*What is needed*:
Put each line of the items that follow into a Markdown table with the columns "Row" and "Item", giving every line its row number and skipping blank lines. Leave the pictures out.

*Exercise materials*:
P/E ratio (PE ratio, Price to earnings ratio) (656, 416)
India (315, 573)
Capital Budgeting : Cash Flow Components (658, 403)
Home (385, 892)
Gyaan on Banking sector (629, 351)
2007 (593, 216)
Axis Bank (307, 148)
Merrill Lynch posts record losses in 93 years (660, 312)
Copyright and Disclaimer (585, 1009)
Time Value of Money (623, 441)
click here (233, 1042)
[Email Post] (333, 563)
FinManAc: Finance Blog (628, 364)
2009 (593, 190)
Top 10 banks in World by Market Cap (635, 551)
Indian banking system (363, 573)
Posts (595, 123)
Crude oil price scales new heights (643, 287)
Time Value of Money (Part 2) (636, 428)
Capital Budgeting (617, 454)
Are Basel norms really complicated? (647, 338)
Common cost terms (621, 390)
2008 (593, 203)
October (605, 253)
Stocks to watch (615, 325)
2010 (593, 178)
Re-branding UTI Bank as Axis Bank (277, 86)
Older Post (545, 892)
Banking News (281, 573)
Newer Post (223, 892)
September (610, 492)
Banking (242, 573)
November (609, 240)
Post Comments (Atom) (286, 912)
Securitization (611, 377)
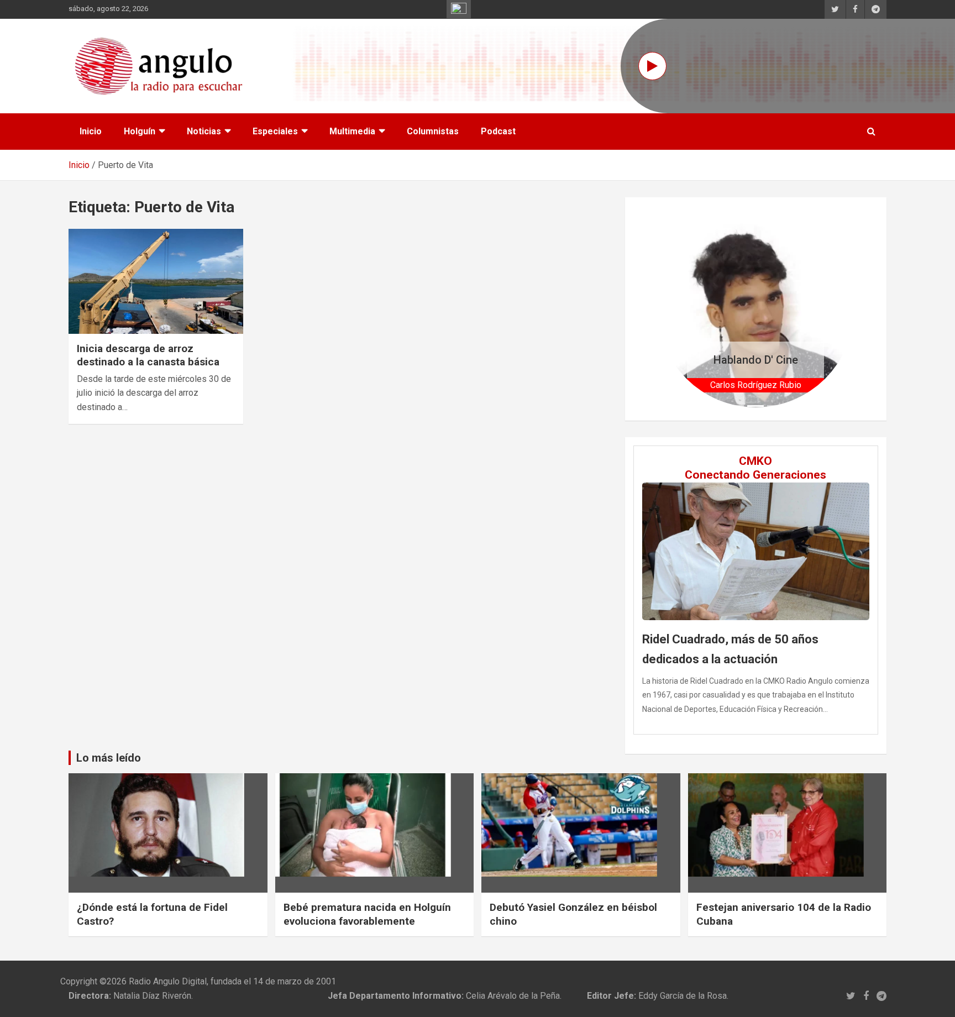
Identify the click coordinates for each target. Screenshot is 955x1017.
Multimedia (352, 131)
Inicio (91, 131)
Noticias (204, 131)
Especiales (275, 131)
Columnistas (433, 131)
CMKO (755, 461)
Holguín (139, 131)
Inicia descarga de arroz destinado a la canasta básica (148, 355)
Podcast (498, 131)
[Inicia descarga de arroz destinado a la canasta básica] (156, 281)
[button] (672, 309)
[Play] (652, 66)
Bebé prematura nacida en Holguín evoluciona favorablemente (367, 914)
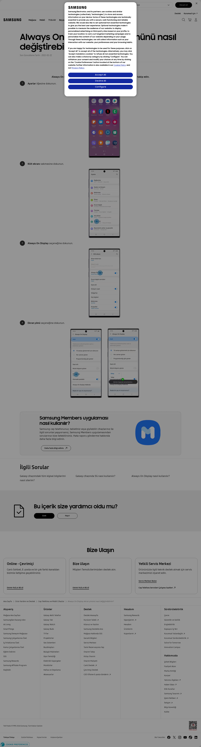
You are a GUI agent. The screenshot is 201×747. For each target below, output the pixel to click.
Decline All (100, 81)
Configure (100, 87)
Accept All (100, 75)
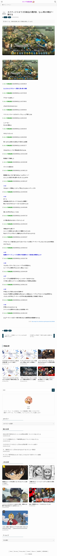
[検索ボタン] (55, 2)
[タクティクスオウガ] (20, 79)
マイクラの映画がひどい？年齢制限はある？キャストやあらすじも (21, 440)
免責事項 (39, 551)
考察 (9, 17)
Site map (16, 551)
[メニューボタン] (2, 2)
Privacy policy (22, 551)
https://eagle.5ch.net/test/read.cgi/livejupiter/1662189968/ (43, 321)
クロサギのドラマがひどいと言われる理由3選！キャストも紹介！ (20, 445)
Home (11, 551)
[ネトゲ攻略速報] (28, 2)
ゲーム (5, 17)
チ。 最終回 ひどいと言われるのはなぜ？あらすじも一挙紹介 (19, 450)
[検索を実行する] (53, 390)
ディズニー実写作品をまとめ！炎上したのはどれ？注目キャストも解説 (22, 455)
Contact (28, 551)
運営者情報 (44, 551)
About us (34, 551)
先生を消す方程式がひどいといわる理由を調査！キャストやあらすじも (22, 435)
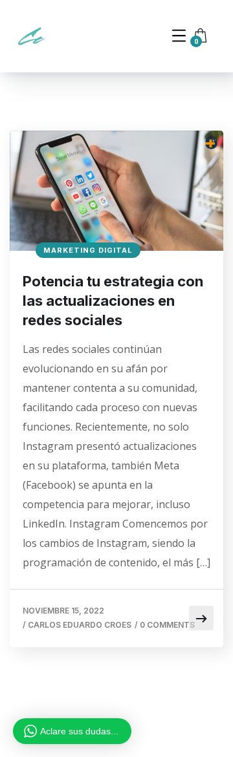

*Complete response*:
| Row | Item |
|---|---|
| 1 | P/E ratio (PE ratio, Price to earnings ratio) (656, 416) |
| 2 | India (315, 573) |
| 3 | Capital Budgeting : Cash Flow Components (658, 403) |
| 4 | Home (385, 892) |
| 5 | Gyaan on Banking sector (629, 351) |
| 6 | 2007 (593, 216) |
| 7 | Axis Bank (307, 148) |
| 8 | Merrill Lynch posts record losses in 93 years (660, 312) |
| 9 | Copyright and Disclaimer (585, 1009) |
| 10 | Time Value of Money (623, 441) |
| 11 | click here (233, 1042) |
| 12 | [Email Post] (333, 563) |
| 13 | FinManAc: Finance Blog (628, 364) |
| 14 | 2009 (593, 190) |
| 15 | Top 10 banks in World by Market Cap (635, 551) |
| 16 | Indian banking system (363, 573) |
| 17 | Posts (595, 123) |
| 18 | Crude oil price scales new heights (643, 287) |
| 19 | Time Value of Money (Part 2) (636, 428) |
| 20 | Capital Budgeting (617, 454) |
| 21 | Are Basel norms really complicated? (647, 338) |
| 22 | Common cost terms (621, 390) |
| 23 | 2008 (593, 203) |
| 24 | October (605, 253) |
| 25 | Stocks to watch (615, 325) |
| 26 | 2010 (593, 178) |
| 27 | Re-branding UTI Bank as Axis Bank (277, 86) |
| 28 | Older Post (545, 892) |
| 29 | Banking News (281, 573) |
| 30 | Newer Post (223, 892) |
| 31 | September (610, 492) |
| 32 | Banking (242, 573) |
| 33 | November (609, 240) |
| 34 | Post Comments (Atom) (286, 912) |
| 35 | Securitization (611, 377) |
| 36 | Identify the click coordinates for each target. Screenshot is 955x1017. |
| 37 | Multimedia (352, 131) |
| 38 | Inicio (91, 131) |
| 39 | Noticias (204, 131) |
| 40 | Especiales (275, 131) |
| 41 | Columnistas (433, 131) |
| 42 | CMKO (755, 461) |
| 43 | Holguín (139, 131) |
| 44 | Inicia descarga de arroz destinado a la canasta básica (148, 355) |
| 45 | Podcast (498, 131) |
| 46 | [Inicia descarga de arroz destinado a la canasta básica] (156, 281) |
| 47 | [button] (672, 309) |
| 48 | [Play] (652, 66) |
| 49 | Bebé prematura nacida en Holguín evoluciona favorablemente (367, 914) |
| 50 | You are a GUI agent. The screenshot is 201×747. For each target below, output the pixel to click. |
| 51 | Decline All (100, 81) |
| 52 | Configure (100, 87) |
| 53 | Accept All (100, 75) |
| 54 | [検索ボタン] (55, 2) |
| 55 | [タクティクスオウガ] (20, 79) |
| 56 | マイクラの映画がひどい？年齢制限はある？キャストやあらすじも (21, 440) |
| 57 | 免責事項 (39, 551) |
| 58 | 考察 (9, 17) |
| 59 | Site map (16, 551) |
| 60 | [メニューボタン] (2, 2) |
| 61 | Privacy policy (22, 551) |
| 62 | https://eagle.5ch.net/test/read.cgi/livejupiter/1662189968/ (43, 321) |
| 63 | クロサギのドラマがひどいと言われる理由3選！キャストも紹介！ (20, 445) |
| 64 | Home (11, 551) |
| 65 | [ネトゲ攻略速報] (28, 2) |
| 66 | ゲーム (5, 17) |
| 67 | チ。 最終回 ひどいと言われるのはなぜ？あらすじも一挙紹介 (19, 450) |
| 68 | [検索を実行する] (53, 390) |
| 69 | ディズニー実写作品をまとめ！炎上したのはどれ？注目キャストも解説 (22, 455) |
| 70 | Contact (28, 551) |
| 71 | 運営者情報 (44, 551) |
| 72 | About us (34, 551) |
| 73 | 先生を消す方程式がひどいといわる理由を調査！キャストやあらすじも (22, 435) |